What you will do:
1/ Repeat the passage from the excerpt about the Cotton op-ed word for word. Begin at the words "In retrospect, it" and stop after the words "acknowledge my privilege.".
2/ List every person the excerpt about the Cotton op-ed mentions by name.
3/ Take the excerpt about the Cotton op-ed further, picking up after its final sentence.

Excerpted text:
-- Opening Marker --
I learned when these meetings were over that there had been a new eruption in Slack. Times staff were saying that Rubenstein had been the sole editor of the op-ed. In response, Dao had gone into Slack to clarify to the entire company that he had also edited it himself. But when the Times posted the news article that evening, it reported, “The Op-Ed was edited by Adam Rubenstein” and made no mention of Dao’s statement. One of the ironies of this episode was that it was not any newsroom reporter but Rubenstein who wound up receiving death threats because of the Cotton op-ed, and it was the newsroom that put him in harm’s way. I would put Times Opinion’s standards for the editing of Cotton’s op-ed up against the Times newsroom’s standards for its coverage of the op-ed any day of the week.
By unhappy – but, really, also quite funny – coincidence, a meeting of the entire company had been scheduled over Zoom for the next morning. The plan had been for the newsroom to talk about its coverage of the protests. Now the only subject was going to be the op-ed. Early that morning, I got an email from Sam Dolnick, a Sulzberger cousin and a top editor at the paper, who said he felt “we” – he could have only meant me – owed the whole staff “an apology for appearing to place an abstract idea like open debate over the value of our colleagues’ lives, and their safety”. He was worried that I and my colleagues had unintentionally sent a message to other people at the Times that: “We don’t care about their full humanity and their security as much as we care about our ideas.”
One of the ironies was that it was not any newsroom reporter but a comment editor who wound up receiving death threats, and it was the newsroom that put him in harm’s way
Like his cousin, the publisher, Dolnick is a smart guy with a good heart, and I know he meant well. But I was staggered by his email, by how different his conception was of the role of journalism, and of my own commitment to it. Did he really think I saw this as an academic exercise, or some kind of game? My mother survived the Holocaust in Poland, and it took years for her and the remnant of our family to be admitted to the United States. Did he really think I believed ideas had no consequences for people’s lives? I guess I was also fed up. I wrote to the publisher, who had been copied in on Dolnick’s note.
“I know you don’t like it when I talk about principles at a moment like this,” I began. But I viewed the journalism I had been doing, at the Times and before that at the Atlantic, in very different terms from the ones Dolnick presumed. “I don’t think of our work as an abstraction without meaning for people’s lives – quite the opposite,” I continued. “The whole point – the reason I do this – is to have an impact on their lives to the good. I have always believed that putting ideas, including potentially dangerous one[s], out in the public is vital to ensuring they are debated and, if dangerous, discarded.” It was, I argued, in “edge cases like this that principles are tested”, and if my position was judged wrong then “I am out of step with the times.” But, I concluded, “I don’t think of us as some kind of debating society without implications for the real world and I’ve never been unmindful of my colleagues’ humanity.”
Sulzberger did not reply. But in the end, one thing he and I surely agree on is that I was, in fact, out of step with the Times. It may have raised me as a journalist – and invested so much in educating me to what were once its standards – but I did not belong there any more.
In retrospect, it seems clear that I was done by then. The executive committee gathered that morning to prepare, and for the first time I was not invited to join them. They had solicited questions in advance, and I got a glimpse at the list only as the company-wide meeting was about to start. I did not hear from Sulzberger, but the speechwriter who drafted many of his remarks, Alex Levy, contacted me just before the meeting began to tell me to use whatever question I got first to apologise, and at some point to acknowledge my privilege.
-- Closing Marker --
The data:
-- Opening Marker --
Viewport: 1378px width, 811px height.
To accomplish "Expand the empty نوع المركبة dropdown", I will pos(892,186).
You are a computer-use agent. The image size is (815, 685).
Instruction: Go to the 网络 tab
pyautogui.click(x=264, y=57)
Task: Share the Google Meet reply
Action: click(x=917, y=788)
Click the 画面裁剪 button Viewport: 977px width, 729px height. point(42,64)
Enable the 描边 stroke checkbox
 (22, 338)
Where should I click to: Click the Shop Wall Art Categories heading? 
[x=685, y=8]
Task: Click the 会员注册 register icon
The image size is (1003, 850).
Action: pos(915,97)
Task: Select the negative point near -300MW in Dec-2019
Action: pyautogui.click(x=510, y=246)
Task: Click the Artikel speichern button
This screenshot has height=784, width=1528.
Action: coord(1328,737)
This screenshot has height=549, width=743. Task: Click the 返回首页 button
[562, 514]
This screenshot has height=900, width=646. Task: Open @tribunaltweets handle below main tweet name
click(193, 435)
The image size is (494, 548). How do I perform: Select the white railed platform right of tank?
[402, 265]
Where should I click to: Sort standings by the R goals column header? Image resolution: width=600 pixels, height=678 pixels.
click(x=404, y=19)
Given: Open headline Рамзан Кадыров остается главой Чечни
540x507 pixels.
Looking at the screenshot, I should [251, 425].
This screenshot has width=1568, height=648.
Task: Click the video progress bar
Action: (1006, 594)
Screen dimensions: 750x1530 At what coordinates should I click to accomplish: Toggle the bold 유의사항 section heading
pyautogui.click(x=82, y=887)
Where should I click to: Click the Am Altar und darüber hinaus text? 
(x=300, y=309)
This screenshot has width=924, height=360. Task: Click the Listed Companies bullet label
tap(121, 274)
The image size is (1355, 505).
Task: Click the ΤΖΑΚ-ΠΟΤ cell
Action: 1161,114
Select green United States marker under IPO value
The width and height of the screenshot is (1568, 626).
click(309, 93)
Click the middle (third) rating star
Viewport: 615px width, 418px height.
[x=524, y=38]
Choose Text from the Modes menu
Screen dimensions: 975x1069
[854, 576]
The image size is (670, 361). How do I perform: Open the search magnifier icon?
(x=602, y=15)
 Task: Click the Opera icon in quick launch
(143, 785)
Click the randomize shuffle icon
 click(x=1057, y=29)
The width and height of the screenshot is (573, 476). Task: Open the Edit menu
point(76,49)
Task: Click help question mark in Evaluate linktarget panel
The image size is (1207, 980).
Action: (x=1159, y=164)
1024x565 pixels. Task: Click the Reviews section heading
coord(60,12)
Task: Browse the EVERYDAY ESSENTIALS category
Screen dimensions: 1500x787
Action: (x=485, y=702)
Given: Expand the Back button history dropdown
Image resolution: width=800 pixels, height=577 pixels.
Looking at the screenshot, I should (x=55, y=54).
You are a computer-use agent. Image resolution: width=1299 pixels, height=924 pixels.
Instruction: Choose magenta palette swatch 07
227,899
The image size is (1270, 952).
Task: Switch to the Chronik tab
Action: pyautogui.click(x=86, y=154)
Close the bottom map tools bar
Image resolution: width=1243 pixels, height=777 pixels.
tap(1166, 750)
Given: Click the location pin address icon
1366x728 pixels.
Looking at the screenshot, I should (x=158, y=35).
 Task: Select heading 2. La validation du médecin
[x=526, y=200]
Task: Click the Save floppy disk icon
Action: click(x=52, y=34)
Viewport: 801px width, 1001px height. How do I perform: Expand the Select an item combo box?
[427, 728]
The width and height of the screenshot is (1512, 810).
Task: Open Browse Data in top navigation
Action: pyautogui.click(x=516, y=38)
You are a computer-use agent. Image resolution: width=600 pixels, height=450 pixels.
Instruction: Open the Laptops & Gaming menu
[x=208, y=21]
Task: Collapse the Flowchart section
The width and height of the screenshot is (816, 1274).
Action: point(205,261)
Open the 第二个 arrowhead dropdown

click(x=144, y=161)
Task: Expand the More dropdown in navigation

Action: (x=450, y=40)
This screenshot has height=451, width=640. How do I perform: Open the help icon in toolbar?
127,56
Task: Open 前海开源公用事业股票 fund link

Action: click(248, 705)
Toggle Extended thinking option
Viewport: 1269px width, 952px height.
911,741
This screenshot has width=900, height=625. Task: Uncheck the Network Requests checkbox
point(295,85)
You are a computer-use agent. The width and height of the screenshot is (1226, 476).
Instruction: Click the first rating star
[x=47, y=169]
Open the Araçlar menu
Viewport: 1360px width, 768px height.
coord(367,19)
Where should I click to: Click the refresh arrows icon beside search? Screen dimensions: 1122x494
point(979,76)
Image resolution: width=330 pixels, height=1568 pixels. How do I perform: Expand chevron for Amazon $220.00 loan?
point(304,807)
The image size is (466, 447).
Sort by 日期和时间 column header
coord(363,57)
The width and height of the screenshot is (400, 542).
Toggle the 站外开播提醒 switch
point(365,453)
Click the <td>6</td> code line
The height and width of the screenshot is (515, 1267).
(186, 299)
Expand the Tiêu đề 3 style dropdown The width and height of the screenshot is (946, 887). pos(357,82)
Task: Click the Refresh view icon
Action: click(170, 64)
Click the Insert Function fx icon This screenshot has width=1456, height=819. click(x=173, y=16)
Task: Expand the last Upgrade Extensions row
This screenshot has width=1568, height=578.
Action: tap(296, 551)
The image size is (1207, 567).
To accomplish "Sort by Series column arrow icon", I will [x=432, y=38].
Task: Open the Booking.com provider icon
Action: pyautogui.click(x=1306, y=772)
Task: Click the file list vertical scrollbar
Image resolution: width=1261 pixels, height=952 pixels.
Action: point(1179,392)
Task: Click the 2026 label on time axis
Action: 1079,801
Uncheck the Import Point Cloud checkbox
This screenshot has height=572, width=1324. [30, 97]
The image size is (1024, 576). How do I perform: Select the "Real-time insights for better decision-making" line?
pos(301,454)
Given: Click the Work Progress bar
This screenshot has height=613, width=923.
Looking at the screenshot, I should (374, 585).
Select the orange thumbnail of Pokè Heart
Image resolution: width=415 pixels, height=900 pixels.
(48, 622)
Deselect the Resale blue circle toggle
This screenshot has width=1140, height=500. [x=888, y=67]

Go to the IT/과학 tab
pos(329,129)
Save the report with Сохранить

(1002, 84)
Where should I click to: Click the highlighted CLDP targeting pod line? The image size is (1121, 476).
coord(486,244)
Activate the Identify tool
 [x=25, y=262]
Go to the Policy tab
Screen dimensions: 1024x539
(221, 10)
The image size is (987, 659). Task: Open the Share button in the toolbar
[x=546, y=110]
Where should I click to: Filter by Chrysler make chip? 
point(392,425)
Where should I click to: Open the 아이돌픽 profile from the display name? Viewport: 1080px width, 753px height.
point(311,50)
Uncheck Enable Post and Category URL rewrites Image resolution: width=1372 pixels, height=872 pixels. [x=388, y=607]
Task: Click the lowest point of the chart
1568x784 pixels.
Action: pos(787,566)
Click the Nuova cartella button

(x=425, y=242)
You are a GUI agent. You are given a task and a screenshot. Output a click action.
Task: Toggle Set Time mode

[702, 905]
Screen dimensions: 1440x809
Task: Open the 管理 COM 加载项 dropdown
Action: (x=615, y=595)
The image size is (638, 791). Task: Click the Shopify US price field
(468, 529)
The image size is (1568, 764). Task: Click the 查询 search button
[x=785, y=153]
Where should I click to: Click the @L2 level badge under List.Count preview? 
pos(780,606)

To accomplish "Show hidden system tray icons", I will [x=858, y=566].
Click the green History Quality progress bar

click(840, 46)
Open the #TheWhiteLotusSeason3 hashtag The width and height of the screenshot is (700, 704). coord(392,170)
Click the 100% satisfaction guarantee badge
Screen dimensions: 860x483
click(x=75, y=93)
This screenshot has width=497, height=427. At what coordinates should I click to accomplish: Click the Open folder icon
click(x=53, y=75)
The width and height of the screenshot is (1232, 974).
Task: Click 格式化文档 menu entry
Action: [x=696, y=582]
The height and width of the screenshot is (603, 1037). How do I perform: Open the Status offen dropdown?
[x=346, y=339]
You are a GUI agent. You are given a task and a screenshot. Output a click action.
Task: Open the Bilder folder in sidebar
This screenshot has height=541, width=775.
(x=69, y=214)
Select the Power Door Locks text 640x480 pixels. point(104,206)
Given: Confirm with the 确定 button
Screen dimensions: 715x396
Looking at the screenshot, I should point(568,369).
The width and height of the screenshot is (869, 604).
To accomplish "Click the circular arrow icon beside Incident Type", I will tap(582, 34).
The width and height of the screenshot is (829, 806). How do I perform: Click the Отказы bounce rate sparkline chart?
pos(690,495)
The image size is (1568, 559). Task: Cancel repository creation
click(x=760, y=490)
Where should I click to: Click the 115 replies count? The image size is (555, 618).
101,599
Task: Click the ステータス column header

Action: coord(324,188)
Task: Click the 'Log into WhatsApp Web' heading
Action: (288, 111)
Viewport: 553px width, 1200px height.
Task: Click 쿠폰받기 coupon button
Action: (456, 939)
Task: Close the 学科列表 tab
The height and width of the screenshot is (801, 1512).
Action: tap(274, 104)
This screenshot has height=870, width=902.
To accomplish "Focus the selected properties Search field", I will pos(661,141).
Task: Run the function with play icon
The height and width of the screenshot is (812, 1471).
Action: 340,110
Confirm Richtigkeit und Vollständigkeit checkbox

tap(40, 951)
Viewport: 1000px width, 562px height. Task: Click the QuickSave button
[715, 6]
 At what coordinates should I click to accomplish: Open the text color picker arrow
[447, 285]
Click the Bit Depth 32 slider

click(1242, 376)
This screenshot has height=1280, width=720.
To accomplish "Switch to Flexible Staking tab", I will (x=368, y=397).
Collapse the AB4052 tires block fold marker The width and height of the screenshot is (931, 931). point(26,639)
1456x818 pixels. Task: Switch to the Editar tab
-- Closing Marker --
Responses to the tasks:
1/
In retrospect, it seems clear that I was done by then. The executive committee gathered that morning to prepare, and for the first time I was not invited to join them. They had solicited questions in advance, and I got a glimpse at the list only as the company-wide meeting was about to start. I did not hear from Sulzberger, but the speechwriter who drafted many of his remarks, Alex Levy, contacted me just before the meeting began to tell me to use whatever question I got first to apologise, and at some point to acknowledge my privilege.

2/
Adam Rubenstein
Dao
Cotton
Sam Dolnick
Sulzberger
Alex Levy

3/
A Zoom call with a couple of thousand people is a disorienting experience, particularly when many of them are not particularly mindful of your “full humanity”. I do not recommend it. As my first turn to speak came up, I was still struggling with what I should apologise for. I was not going to apologise for denying my colleagues’ humanity or endangering their lives. I had not done those things. I was not going to apologise for publishing the op-ed. Finally, I came up with something that felt true. I told the meeting that I was sorry for the pain that my leadership of Opinion had caused. What a pathetic thing to say. I did not think to add, because I’d lost track of this truth myself by then, that opinion journalism that never causes pain is not journalism. It can’t hope to move society forward.
Baquet spoke movingly about how, as a black man, he was vulnerable in ways a white man was not when he left his apartment wearing a hoodie and a mask, to ward off covid. Speaking into the void, via the unblinking eye above my computer screen, I said I knew, as a white man, I was in a very different position. When I stepped out into the street, I was protected by my privilege. But I added that I did know what it was like to be a reporter out in the field, alone, surrounded by armed, hostile people. I knew what it was like to be shot at, and to see a fellow journalist shot in front of me. And so I took to heart the criticism that I’d endangered my colleagues. I’d been raised – raised at the Times – to believe the best way to confront ideas that some people might consider dangerous was to bring them out into the open. But I recognised that many of my colleagues thought that was wrong. And I said I would like to debate with them whether it was time to discard the old approach, and, if that was the case, what role opinion journalism should have at the Times.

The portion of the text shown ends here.